While learning-related changes in MTs, AFs, MAPs and signal transduction molecules are
well documented [103], much less is known about how electric signaling in the MT and AF
networks might be involved memory formation processes. Electric signaling by AFs and MTs
may play active roles in coincidence detection and storage of spatiotemporal patterns of
inputs, and signaling within the cytoskeleton may be particularly critical to information
storage over longer time scales than LTP times. The initial route to the MT network could be
through the AFs concentrated in the spines. Inputs to arbitrary sites in the neuron can be
transmitted from the neuronal membrane to AFs in spines via scaffolding proteins and signal
transduction molecules. Electric signals can then be transmitted utilizing AF cross-linker
proteins to MTs, and subsequently through MAPs and signal transduction molecules to other
MTs in the network. A spatiotemporal pattern inherent to a complex stimulus (or cogneme)
can therefore be readily envisaged and indeed mathematically modeled as a convergence of
electrical signals to a particular stretch of an MT inside the dendrite.
5. Concluding Remarks
There is no doubt that EEG waves are deeply involved with the basic functioning of the brain
but the origin and the exact function of EEG has remained a mystery. The EEG waves
associated with two distant neurons are strongly correlated and this supports the view that
EEG waves are related to the properties of the brain as a coherent quantum system. It is not
possible for a scalp EEG to determine the activity within a single dendrite or neuron. Rather,
a surface EEG reading is the summation of the synchronous activity of thousands of neurons
that have similar spatial orientation, radial to the scalp2.
Synaptic transmission and axonal transfer of nerve impulses are too slow to organize
coordinated activity in large areas of the central nervous system. Numerous observations
confirm this view [73]. The duration of a synaptic transmission is at least 0.5 ms, thus the
transmission across thousands of synapses takes about hundreds or even thousands of
milliseconds. The transmission speed of action potentials varies between 0.5 m/s and 120 m/s
along an axon. More than 50% of the nerves fibers in the corpus callosum are without myelin,
thus their speed is reduced to 0.5 m/s. How can these low velocities (i.e. classical signals)

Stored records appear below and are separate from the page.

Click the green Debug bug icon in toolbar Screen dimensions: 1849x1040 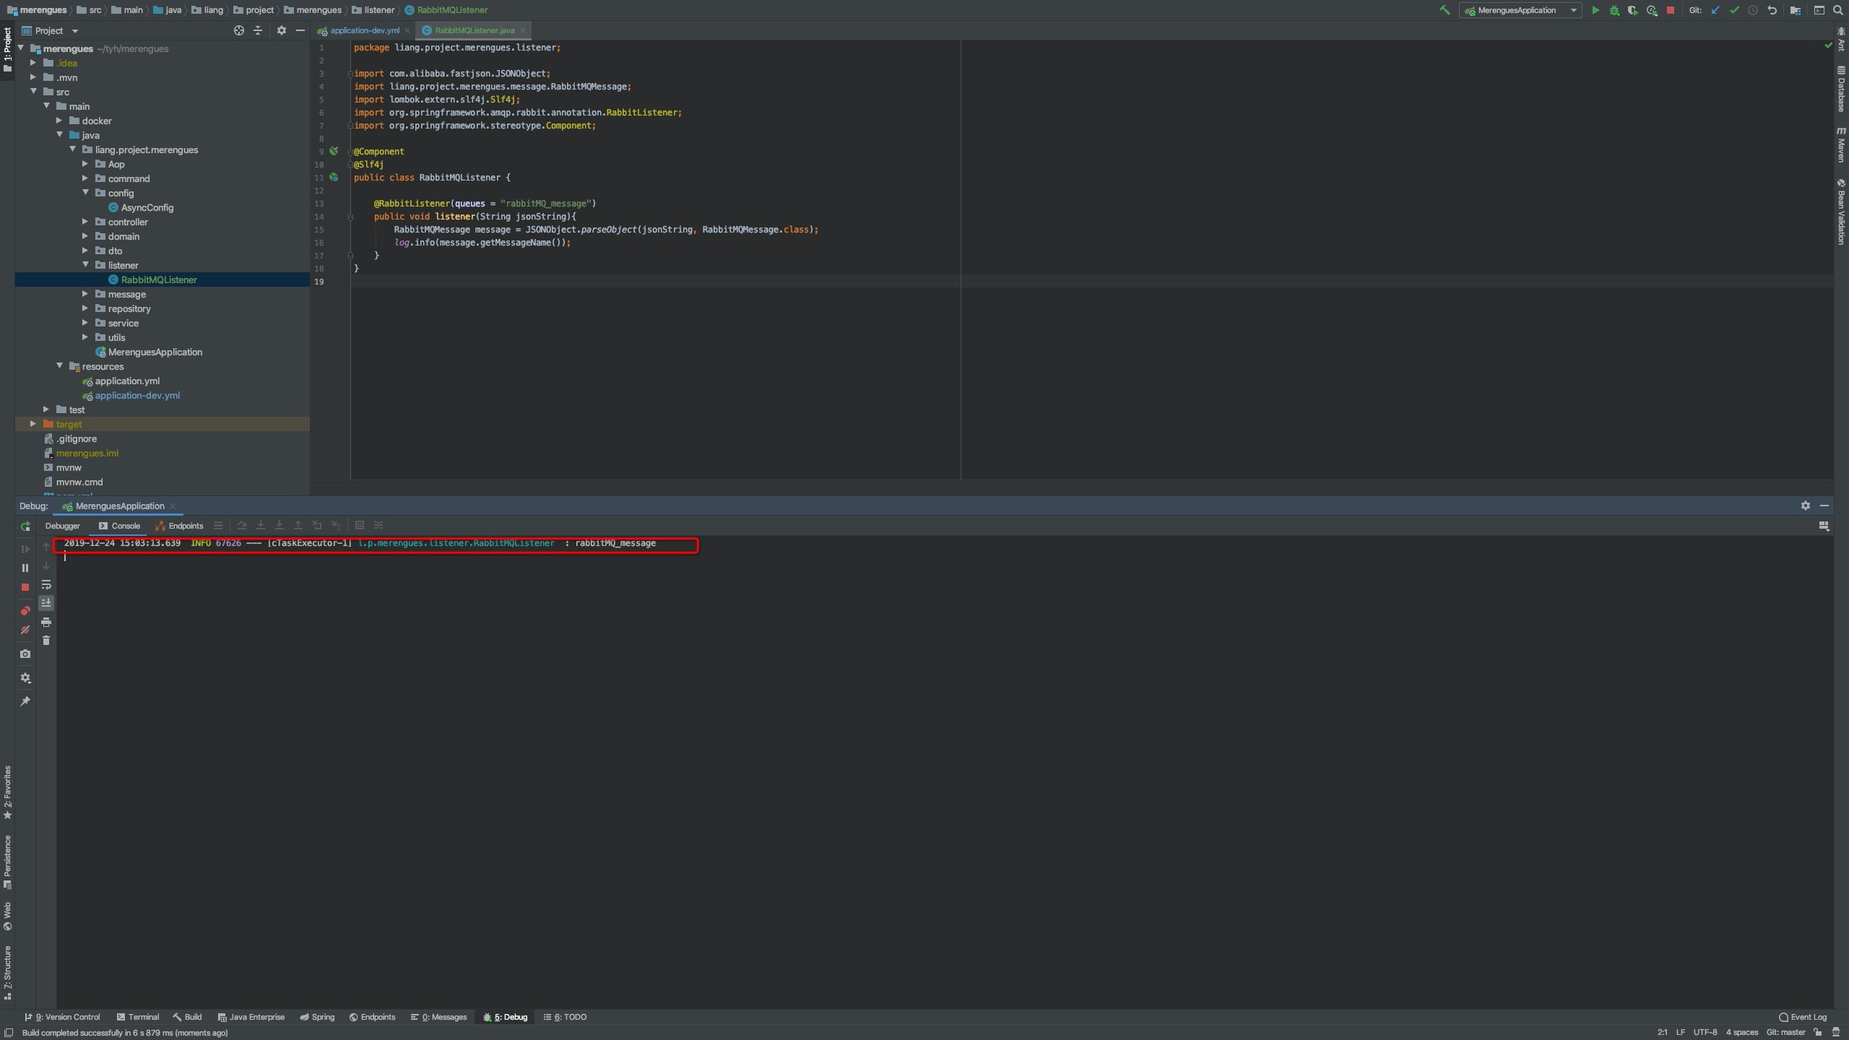pos(1614,10)
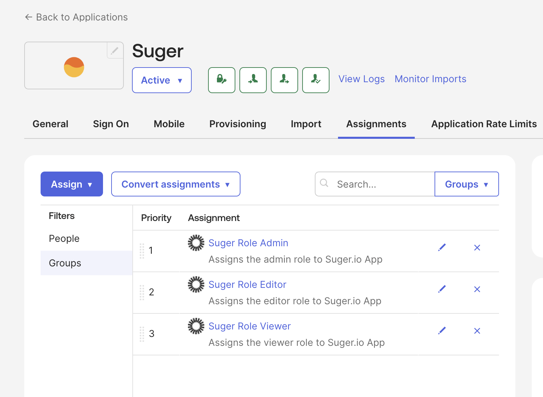Remove the Suger Role Viewer assignment
The image size is (543, 397).
pos(477,331)
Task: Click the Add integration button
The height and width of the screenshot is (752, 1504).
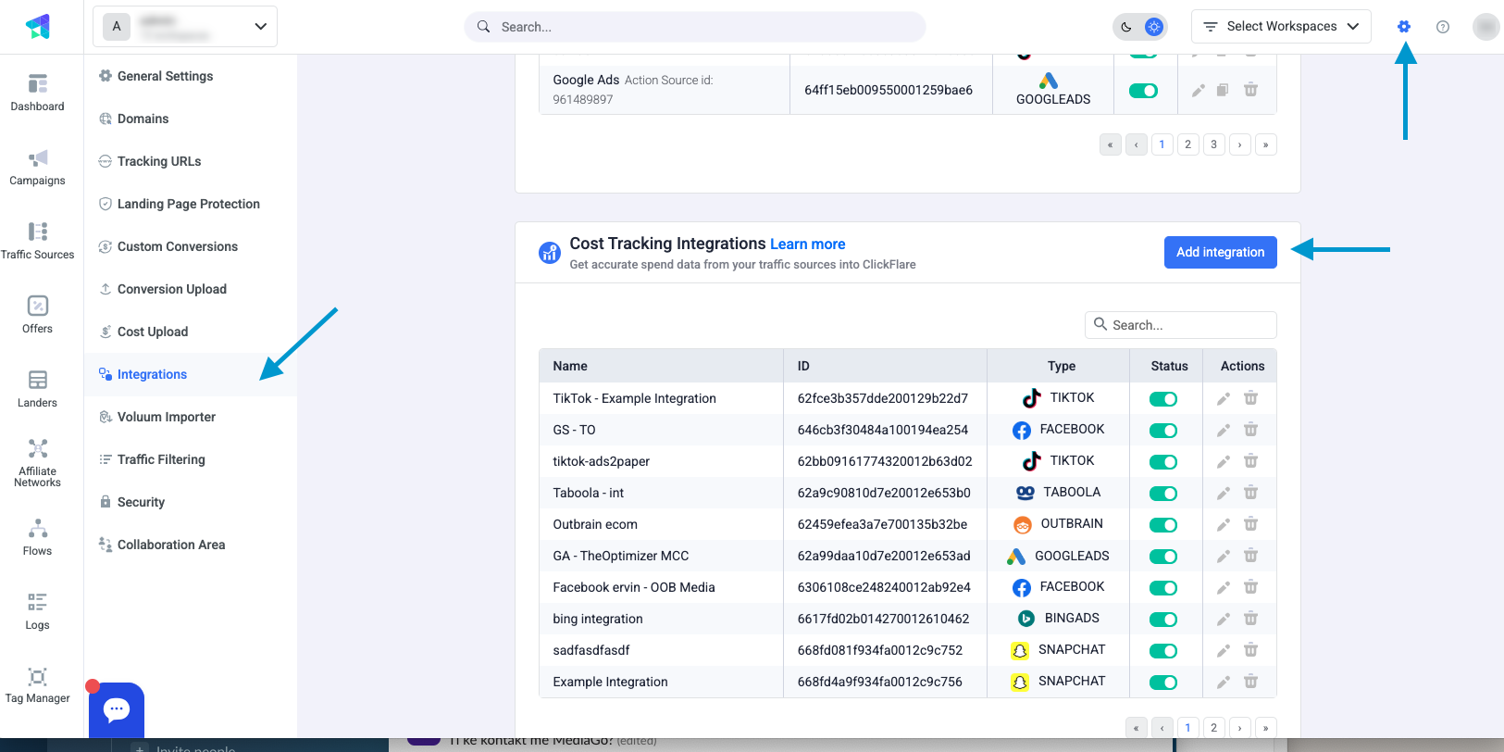Action: pyautogui.click(x=1220, y=252)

explain the fast processing in the nervous system? We believe that quantum theory is able to
explain some of the above mysteries. As an example, recently it has been shown theoretically
that the biological brain has the possibility to achieve large quantum bit computing at room
temperature, superior when compared with the conventional processors [60].
2 Updated from : http://www.reference.com/browse/electro-encephalogram, 13 November 2009.
17
Neuroscientists or brain specialists record the EEG diagrams of their patients when their
eyes are closed, because when their eyes are open the amplitudes of diagrams dramatically
would be reduced and they cannot diagnose changes in the amplitudes. In Figure 7 we
represent the EEG diagrams of a person with different situations as explained in the caption
to the figure. When the eyes are opened, the number of interacting photons with the
biomolecules becomes high and the amplitudes of EEG become low. It is clear when the
intensity of incident light is high; it must produce more action potentials than low intensity
light. In classical physics, it is argued that this situation is because the superposition of
several waves tends to decrease the amplitude of the total wave. This argument ignores the
intensity of the incident light entering the eye. This classical argument also cannot explain
when and how the synchronization happens in order to decrease the amplitude of EEG.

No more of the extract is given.